ГОДЫ БУМА

 

К концу 1978 года во всем мире, включая Соединенные Штаты, начали ощущаться результаты политики, принятой после введения эмбарго. Однако первая реакция на эмбарго была всеобщей и почти мгновенной. Резкие скачки цен, перспектива их дальнейшего повышения, значительно возросшее движение денежной наличности и тревога инвесторов – все это породило повсюду безумную, вызывавшую инфляцию, погоню за нефтью. На просьбу охарактеризовать это мировое сумасшествие, заместитель менеджера по нефтеразведке в компании „Экссон“ ответил очень коротко: „Это просто дико“. Разведка нефти, находившаяся вплоть до 1973 года в застойном состоянии, теперь велась на полную мощность, цены на все виды оборудования, будь то полупогруженная буровая платформа, буровое судно с динамическим позиционированием или просто устаревшая установка на суше в Оклахоме, по сравнению в 1973 году удвоились. Более того, очень существенно перераспределился поток инвестиций. Теперь главной заповедью стало – любыми средствами обходить стороной националистически настроенные страны „третьего мира“. Во всяком случае, в большинстве стран ОПЕК нефтеразведка была приостановлена в результате национализации, а что касается других развивающихся стран, то существовало довольно стойкое убеждение в том, что если какая‑то компания и добьется там успеха, то плоды ее трудов будут захвачены практически целиком прежде, чем она сумеет ими воспользоваться. Так что по мере возможности компании перенаправляли свои средства на нефтеразведку в индустриальные страны Западного мира: в Соединенные Штаты, несмотря на растущий пессимизм по поводуих нефтяного потенциала, в Канаду и в британский и норвежский секторы Северного моря. В 1975 году „Галф“ провела полный пересмотр своего бюджета по всем странам. Каждый инвестированный доллар, который не был прочно закреплен контрактами и задействован, был тихо и незаметно изъят из „третьего мира“ и возвращен в Северную Америку и Северное море. „Ройал Датч/Шелл“ к 1976 году сконцентрировала 80 процентов своих мировых расходов в производстве неамериканской нефти в Северном море. „После 1973 года и последовавшей национализации приходилось искать удачи уже на другом поле, – вспоминал один из директоров „Экссон“. – И мы отправлялись в те места, где все еще могли получить долю в акционерном капитале, какую‑то собственность на нефтепромыслах“.

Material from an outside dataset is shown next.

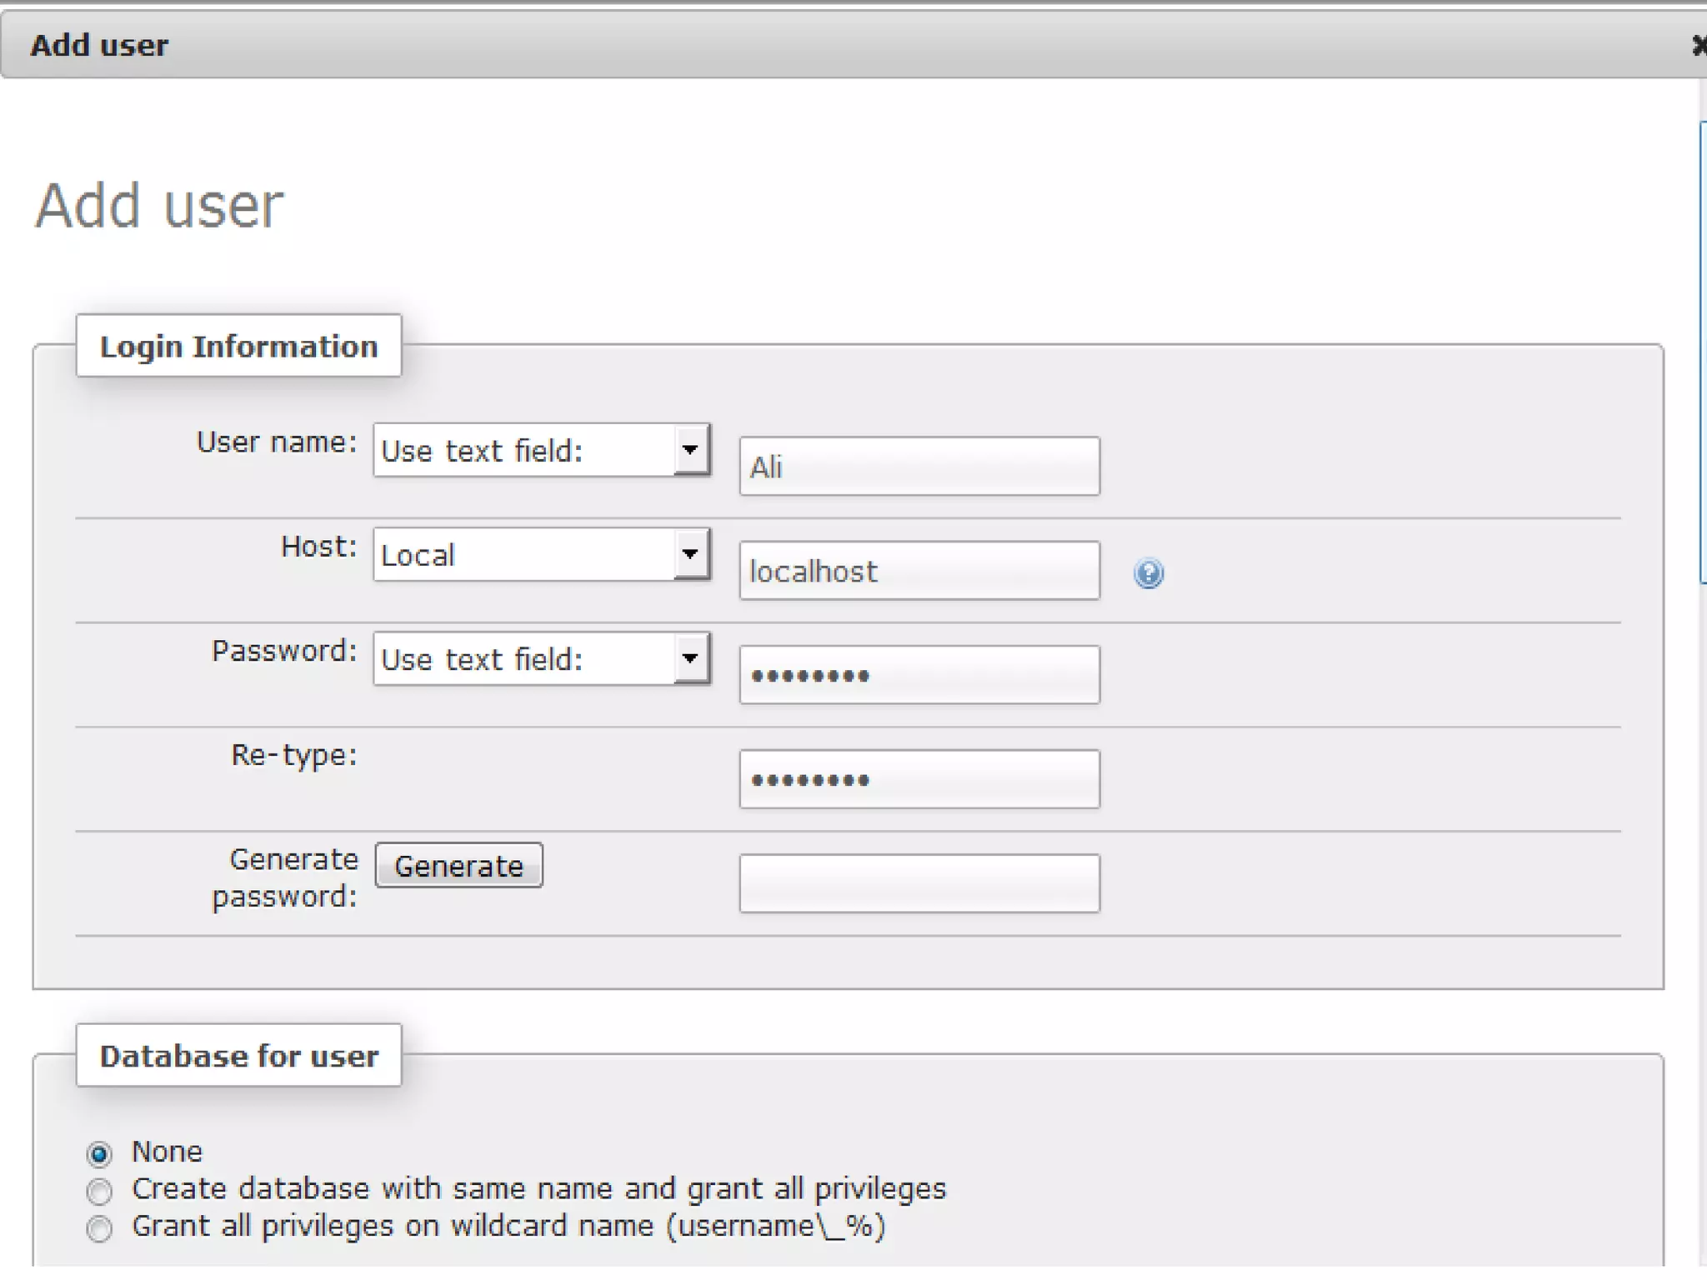This screenshot has width=1707, height=1280.
Task: Click the right-side vertical scrollbar
Action: pyautogui.click(x=1702, y=350)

Помимо этого, нефтяные компании начали широко вкладывать средства в различные, не связанные с нефтью предприятия. Оправдать это было несколько трудно особенно в тот период, когда они призывали к снятию контроля над ценами, ссылаясь на необходимость инвестировать все средства в энергетику, и этим, в сущности, подрывали свою аргументацию. Такой переход к диверсификации отражал перспективы ухудшения и ужесточения деловой и политической обстановки, которые ожидали нефтяные компании в результате государственного вмешательства и регулирования. Была и еще одна причина – неотступный страх, что дни нефтяных монополий, да и самой нефти, могут быть сочтены в результате истощения геологических ресурсов. Между 1970 и 1976 годами разведанные американские запасы нефти сократились на 27 процентов, а запасы газа – на 24 процента. Казалось, что нефтяному счастью Соединенных Штатов вот‑вот придет конец. И хотя фактические инвестиции компаний за пределами энергетического бизнеса были невелики по сравнению с их общими финансовыми вложениями, их долларовые размеры все же были значительны. „Мобил“ купила сеть универсальных магазинов „Монтгомери Уорд“, „Экссон“ занялась электронным оснащением для офисов, а „Арко“ – медными рудниками. Но ничто не вызывало такого веселья и насмешек, как участие „Галф“ в торгах при продаже „Цирка братьев Ринглинг, Барнума и Бейли“. По‑видимому, именно это желание купить цирк больше, чем что‑либо другое, говорило о том, что суматошная и шумная новая эра – эра абсолютной власти ОПЕК, высоких цен на нефть, растерянности, ожесточенных дебатов и энергетических войн в Вашингтоне – действительно была своего рода цирком.